>> BEGIN

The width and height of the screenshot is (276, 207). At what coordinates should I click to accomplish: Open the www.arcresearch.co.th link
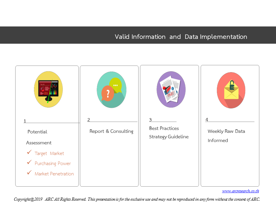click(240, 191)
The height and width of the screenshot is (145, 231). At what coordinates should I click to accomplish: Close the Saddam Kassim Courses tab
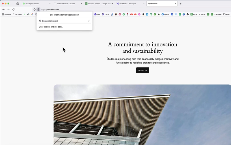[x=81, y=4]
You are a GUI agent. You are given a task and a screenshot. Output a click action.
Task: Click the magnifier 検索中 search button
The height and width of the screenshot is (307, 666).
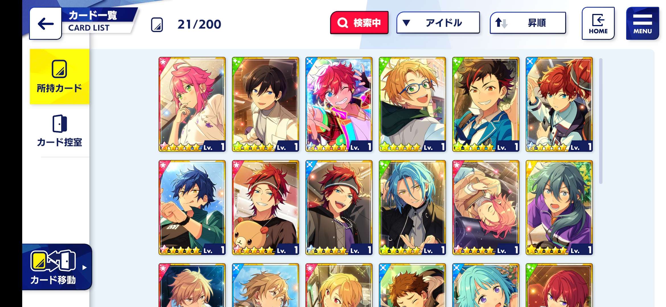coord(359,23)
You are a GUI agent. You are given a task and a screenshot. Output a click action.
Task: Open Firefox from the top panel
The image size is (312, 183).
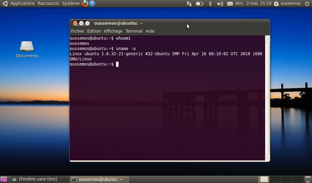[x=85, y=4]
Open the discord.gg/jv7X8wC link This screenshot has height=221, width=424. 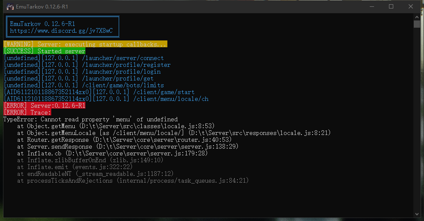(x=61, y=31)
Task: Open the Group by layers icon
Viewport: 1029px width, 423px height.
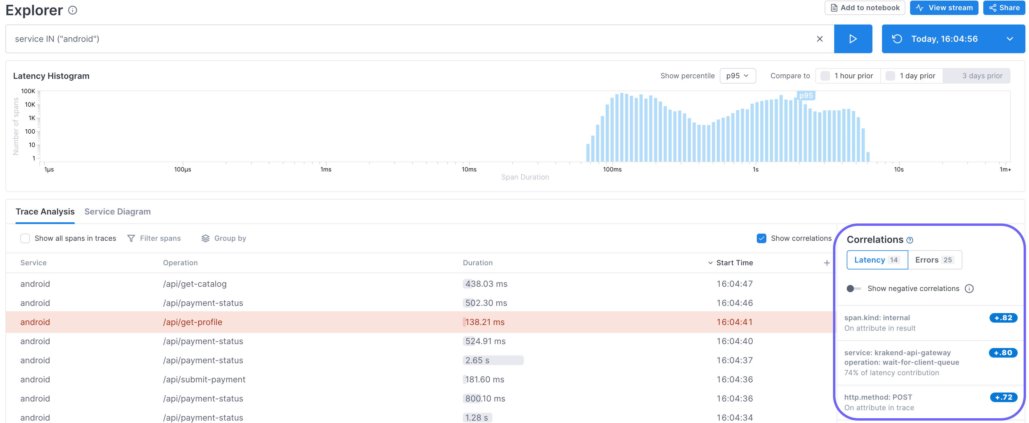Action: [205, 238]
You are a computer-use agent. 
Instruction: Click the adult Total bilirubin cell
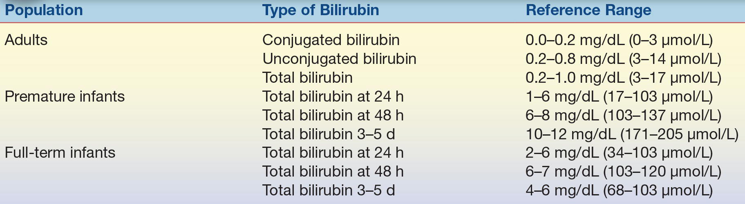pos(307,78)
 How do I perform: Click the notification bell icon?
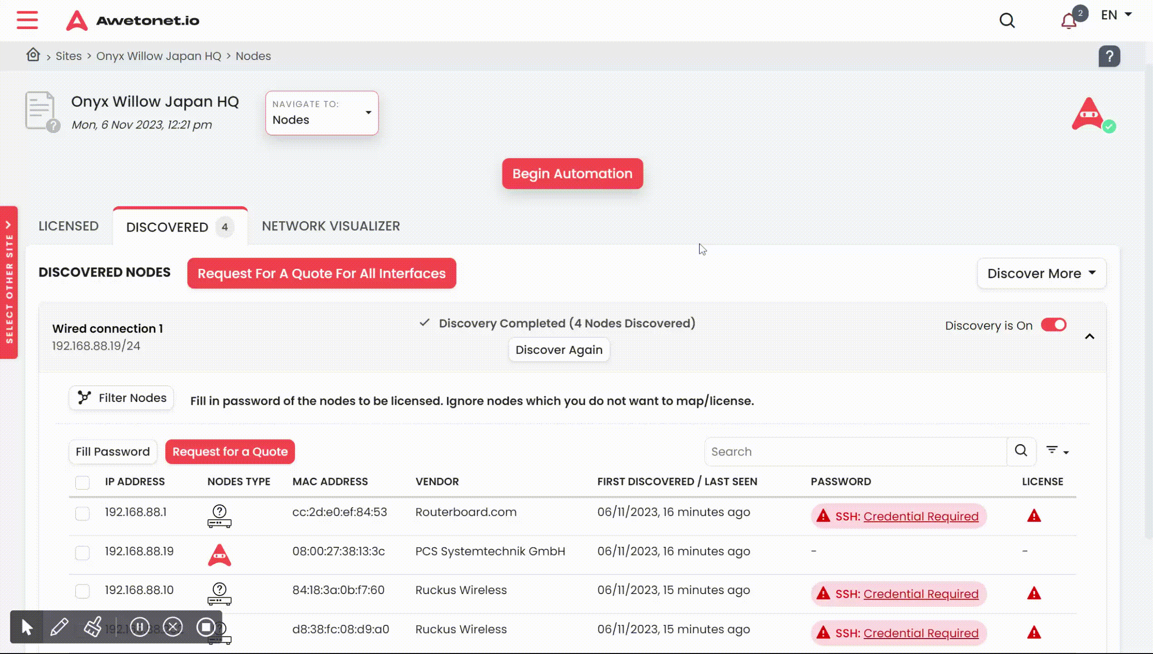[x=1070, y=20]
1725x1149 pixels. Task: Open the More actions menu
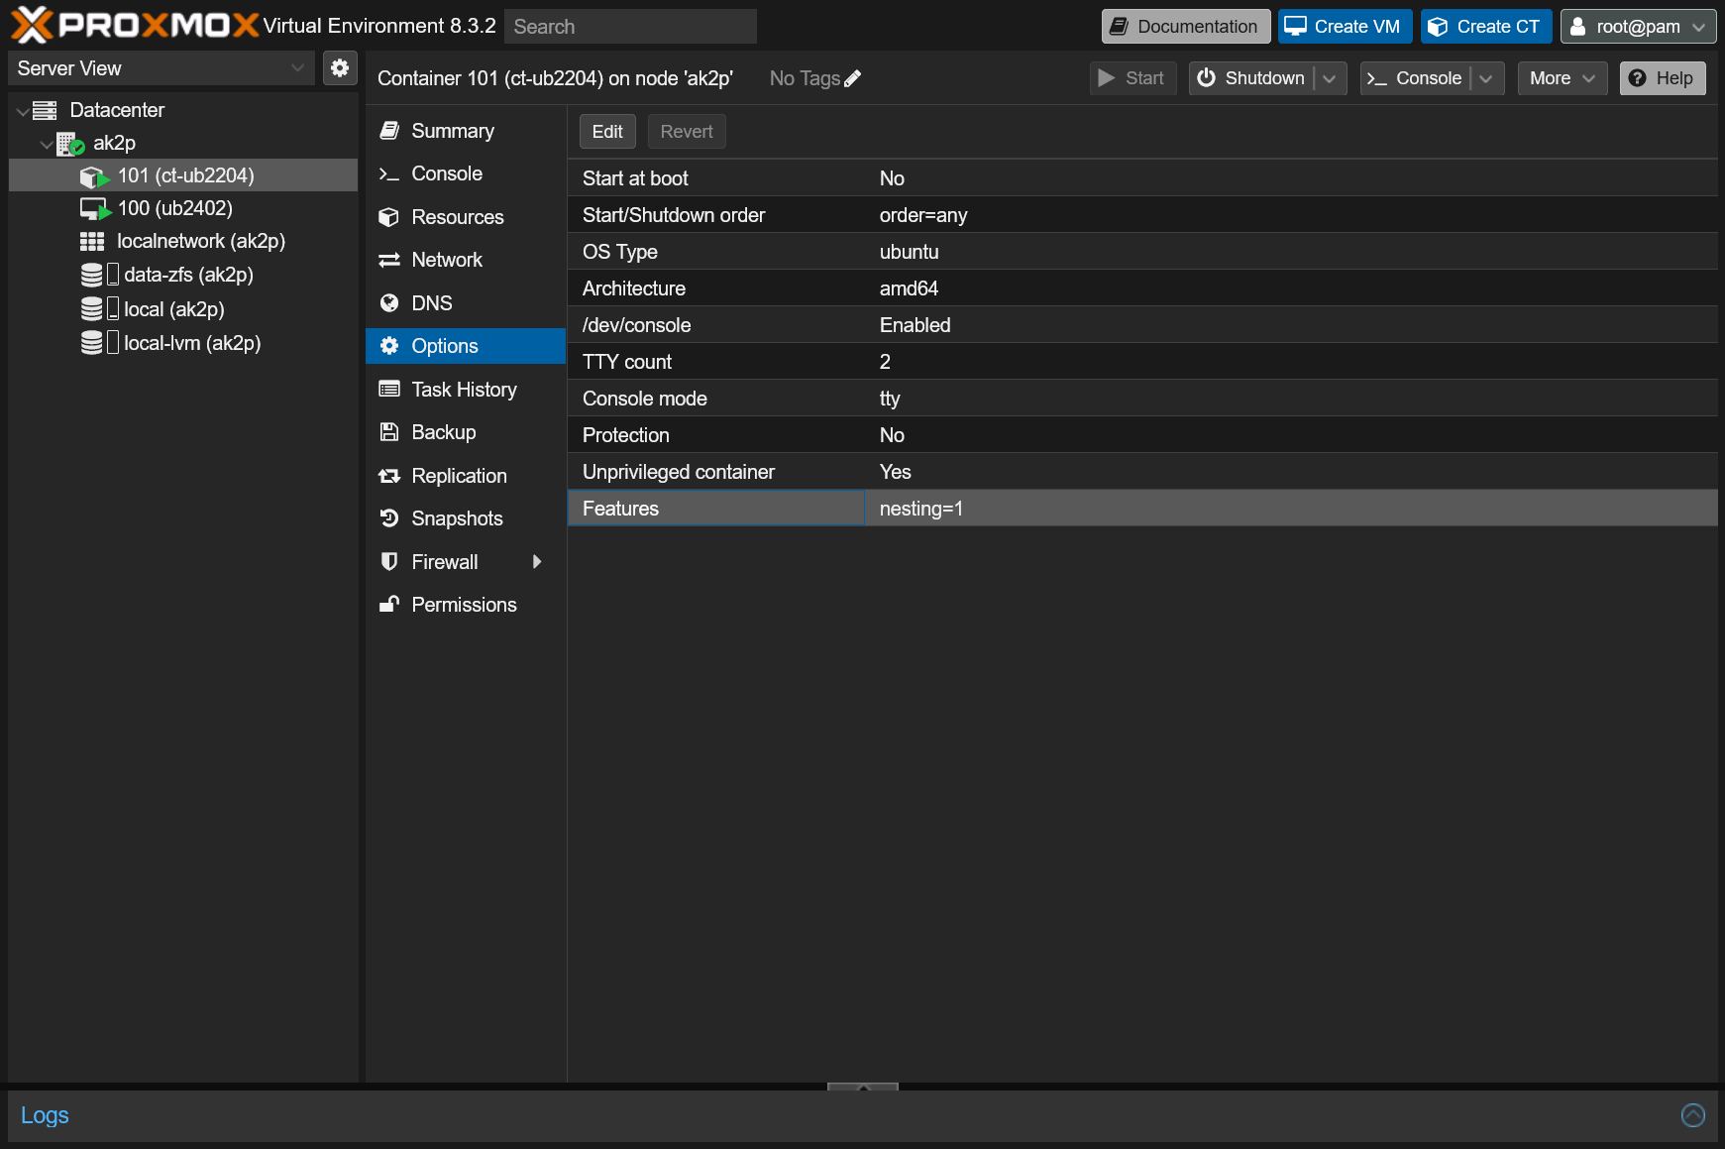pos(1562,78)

>> END

- _Work to be completed_
Copy out word for word every line from the one containing "How do I perform: Click" through the end of the rows, both ends included, and leave out the pictures.

- _Correct output_
 How do I perform: Click the notification bell icon?
[x=1070, y=20]
1725x1149 pixels. Task: Open the More actions menu
pos(1562,78)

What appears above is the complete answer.